Calma. Concentre-se. Morian disse que cada general deixou um eco… uma marca astral. Isso… deve ser o domínio de Typhoeus. Mas por que está tão destruído?
Ele deu um passo. O chão de pedra etérea ondulou sob seus pés como líquido solidificado. Uma sensação fria subiu por suas pernas, insinuando-se até ossos que já não existiam ali.
— Maravilhoso… — murmurou. — Uma cidade fantasma que parece querer me engolir.
Então o “vento” soprou. Mas não era vento.

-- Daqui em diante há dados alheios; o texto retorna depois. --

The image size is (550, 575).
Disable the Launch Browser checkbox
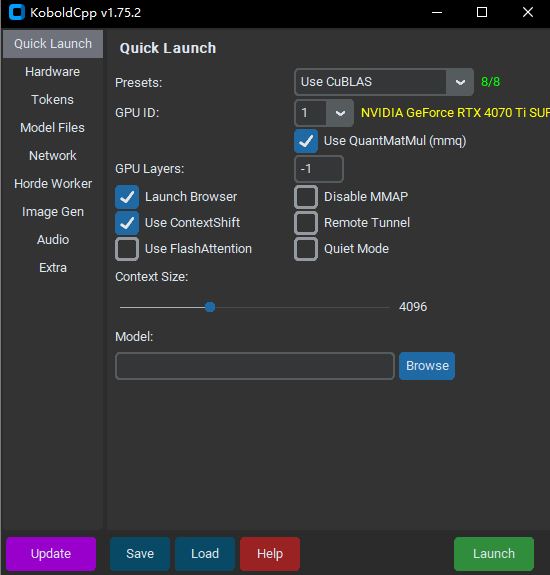pyautogui.click(x=127, y=197)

Era uma voz profunda, fragmentada, como um rosnado deslizando através dos séculos.
Silas congelou.
— Tem alguém aí? — sua mão astral ergueu-se instintivamente, inútil. — Typhoeus? Puta merda por Cristo onde eu me meti?
O silêncio retornou, pesado, primitivo, antigo demais. Não estou sozinho. O pensamento surgiu como uma lâmina fria.
Silas avançou entre os destroços edifícios tombados, ruas que se dobram sobre si mesmas como serpentes, pontes que terminavam em abismos cintilantes. Cada esquina parecia observá-lo.
Ele parou diante de uma estátua quebrada com um guerreiro colossal segurando uma lança de três pontas. A cabeça estava faltando, arrancada por algo indescritivelmente poderoso.
— Então… você seria um dos avatares de Typhoeus? — Silas tocou a base da estátua. Uma vibração bruta, feroz, irritada, percorreu seu corpo. — Isso definitivamente não é um Daímon comum.
A vibração aumentou. O chão tremeu.
Silas recuou três passos, o corpo translúcido estremecendo.
— Certo. Tocar em nada daqui pra frente. Absolutamente nada. Senhoras e Senhores...eu quase me caguei aqui
Ele se virou e então viu. Ao longe, na praça central, um feixe de luz acendia, distorcido, como se o ar estivesse sendo rasgado em camadas.
Dentro da luz… algo se movia.
Silas prendeu o “fôlego”.
— Typhoeus…?
A cada passo, a atmosfera tornava-se mais densa, quase sólida. O ar o pressionava com as mãos invisíveis, como se Tróia buscasse repelir invasores até mesmo após seu fim.
A mente dele latejou.
Não deveria estar aqui. Esse lugar não quer visitantes. Este reino foi abandonado… por um motivo.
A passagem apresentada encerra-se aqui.